> **Exercise instructions**
From the entries that follow, reproduce exactly and only the lines from the line with "This screenshot has width=588, height=368." to the line with "the PLUS 고배당주", endpoints included.

> **Available data**

^^^^^^^^

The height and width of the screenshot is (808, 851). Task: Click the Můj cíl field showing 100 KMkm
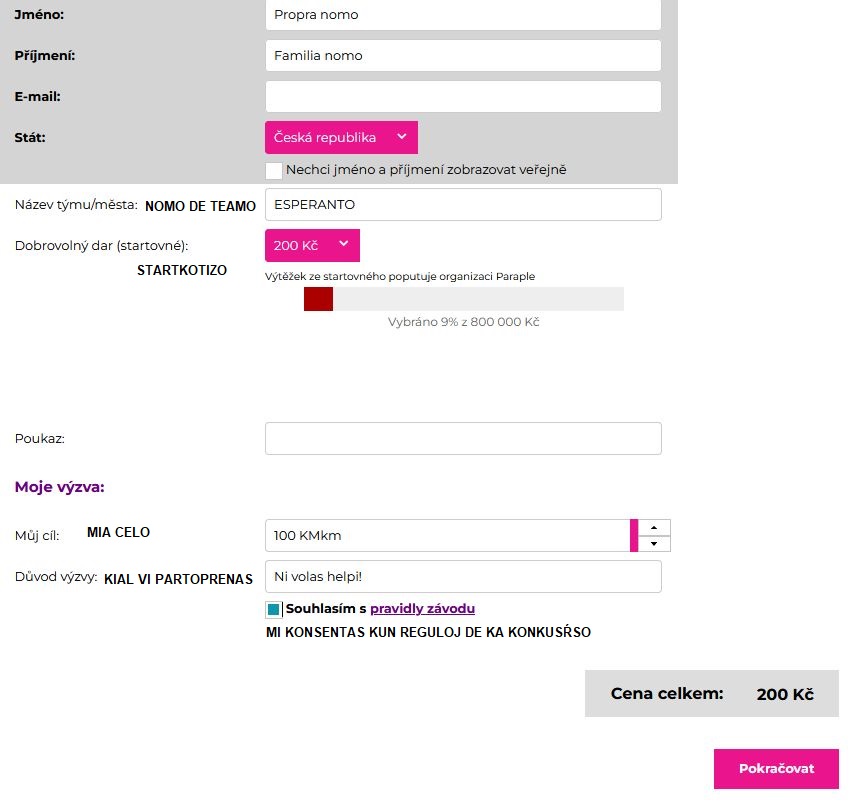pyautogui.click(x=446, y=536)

^^^^^^^^

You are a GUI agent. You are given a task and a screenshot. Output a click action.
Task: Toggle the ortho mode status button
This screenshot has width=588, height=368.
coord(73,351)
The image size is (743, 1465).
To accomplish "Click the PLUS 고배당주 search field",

^^^^^^^^

> **Result of this task**
This screenshot has width=588, height=368.
coord(73,351)
The image size is (743, 1465).
To accomplish "Click the PLUS 고배당주 search field",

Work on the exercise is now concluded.